### WHAT YOU WILL DO
Please copy every one of the entries below line for line, changing nothing.

### GIVEN INFORMATION
>> start

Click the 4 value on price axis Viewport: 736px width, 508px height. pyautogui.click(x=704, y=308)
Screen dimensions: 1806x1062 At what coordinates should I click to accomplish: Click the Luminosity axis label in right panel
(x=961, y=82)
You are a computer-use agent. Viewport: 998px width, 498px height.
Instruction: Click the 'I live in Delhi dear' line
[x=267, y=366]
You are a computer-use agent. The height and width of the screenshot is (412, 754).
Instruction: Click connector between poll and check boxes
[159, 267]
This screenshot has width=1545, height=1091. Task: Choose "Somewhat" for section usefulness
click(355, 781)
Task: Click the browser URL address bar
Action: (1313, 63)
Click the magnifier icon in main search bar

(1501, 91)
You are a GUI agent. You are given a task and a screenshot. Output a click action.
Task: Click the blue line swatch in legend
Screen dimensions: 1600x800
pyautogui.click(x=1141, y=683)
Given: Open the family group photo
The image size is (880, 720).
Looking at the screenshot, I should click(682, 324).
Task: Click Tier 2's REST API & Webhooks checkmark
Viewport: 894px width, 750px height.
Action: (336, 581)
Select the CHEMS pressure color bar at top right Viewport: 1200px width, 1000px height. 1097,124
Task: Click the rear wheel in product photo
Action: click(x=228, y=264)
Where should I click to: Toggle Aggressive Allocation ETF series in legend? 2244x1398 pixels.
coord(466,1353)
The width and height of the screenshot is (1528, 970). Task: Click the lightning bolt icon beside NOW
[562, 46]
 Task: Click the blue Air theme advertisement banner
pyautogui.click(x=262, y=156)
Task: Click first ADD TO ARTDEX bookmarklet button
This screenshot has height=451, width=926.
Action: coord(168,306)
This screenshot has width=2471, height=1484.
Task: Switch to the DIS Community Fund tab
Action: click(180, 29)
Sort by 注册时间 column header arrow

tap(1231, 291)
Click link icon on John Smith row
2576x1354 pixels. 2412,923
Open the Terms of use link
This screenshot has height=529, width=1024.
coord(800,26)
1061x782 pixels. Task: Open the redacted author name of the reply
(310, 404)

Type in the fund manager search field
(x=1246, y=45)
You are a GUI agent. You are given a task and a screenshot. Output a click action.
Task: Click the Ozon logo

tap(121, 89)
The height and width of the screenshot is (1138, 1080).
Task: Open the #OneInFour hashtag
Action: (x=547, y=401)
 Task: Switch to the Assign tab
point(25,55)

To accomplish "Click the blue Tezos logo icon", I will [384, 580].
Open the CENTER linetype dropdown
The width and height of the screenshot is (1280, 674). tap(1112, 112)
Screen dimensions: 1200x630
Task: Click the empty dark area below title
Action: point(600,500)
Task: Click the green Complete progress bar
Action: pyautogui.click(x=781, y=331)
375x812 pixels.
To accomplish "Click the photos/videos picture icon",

>> end

### RESULT
Click the 4 value on price axis Viewport: 736px width, 508px height. pyautogui.click(x=704, y=308)
Screen dimensions: 1806x1062 At what coordinates should I click to accomplish: Click the Luminosity axis label in right panel
(x=961, y=82)
You are a computer-use agent. Viewport: 998px width, 498px height.
Instruction: Click the 'I live in Delhi dear' line
[x=267, y=366]
You are a computer-use agent. The height and width of the screenshot is (412, 754).
Instruction: Click connector between poll and check boxes
[159, 267]
This screenshot has width=1545, height=1091. Task: Choose "Somewhat" for section usefulness
click(355, 781)
Task: Click the browser URL address bar
Action: (1313, 63)
Click the magnifier icon in main search bar

(1501, 91)
You are a GUI agent. You are given a task and a screenshot. Output a click action.
Task: Click the blue line swatch in legend
Screen dimensions: 1600x800
pyautogui.click(x=1141, y=683)
Given: Open the family group photo
The image size is (880, 720).
Looking at the screenshot, I should click(682, 324).
Task: Click Tier 2's REST API & Webhooks checkmark
Viewport: 894px width, 750px height.
Action: (336, 581)
Select the CHEMS pressure color bar at top right Viewport: 1200px width, 1000px height. 1097,124
Task: Click the rear wheel in product photo
Action: click(x=228, y=264)
Where should I click to: Toggle Aggressive Allocation ETF series in legend? 2244x1398 pixels.
coord(466,1353)
The width and height of the screenshot is (1528, 970). Task: Click the lightning bolt icon beside NOW
[562, 46]
 Task: Click the blue Air theme advertisement banner
pyautogui.click(x=262, y=156)
Task: Click first ADD TO ARTDEX bookmarklet button
This screenshot has height=451, width=926.
Action: coord(168,306)
This screenshot has width=2471, height=1484.
Task: Switch to the DIS Community Fund tab
Action: click(180, 29)
Sort by 注册时间 column header arrow

tap(1231, 291)
Click link icon on John Smith row
2576x1354 pixels. 2412,923
Open the Terms of use link
This screenshot has height=529, width=1024.
coord(800,26)
1061x782 pixels. Task: Open the redacted author name of the reply
(310, 404)

Type in the fund manager search field
(x=1246, y=45)
You are a GUI agent. You are given a task and a screenshot. Output a click action.
Task: Click the Ozon logo

tap(121, 89)
The height and width of the screenshot is (1138, 1080).
Task: Open the #OneInFour hashtag
Action: (x=547, y=401)
 Task: Switch to the Assign tab
point(25,55)

To accomplish "Click the blue Tezos logo icon", I will [384, 580].
Open the CENTER linetype dropdown
The width and height of the screenshot is (1280, 674). tap(1112, 112)
Screen dimensions: 1200x630
Task: Click the empty dark area below title
Action: point(600,500)
Task: Click the green Complete progress bar
Action: pyautogui.click(x=781, y=331)
375x812 pixels.
To accomplish "Click the photos/videos picture icon",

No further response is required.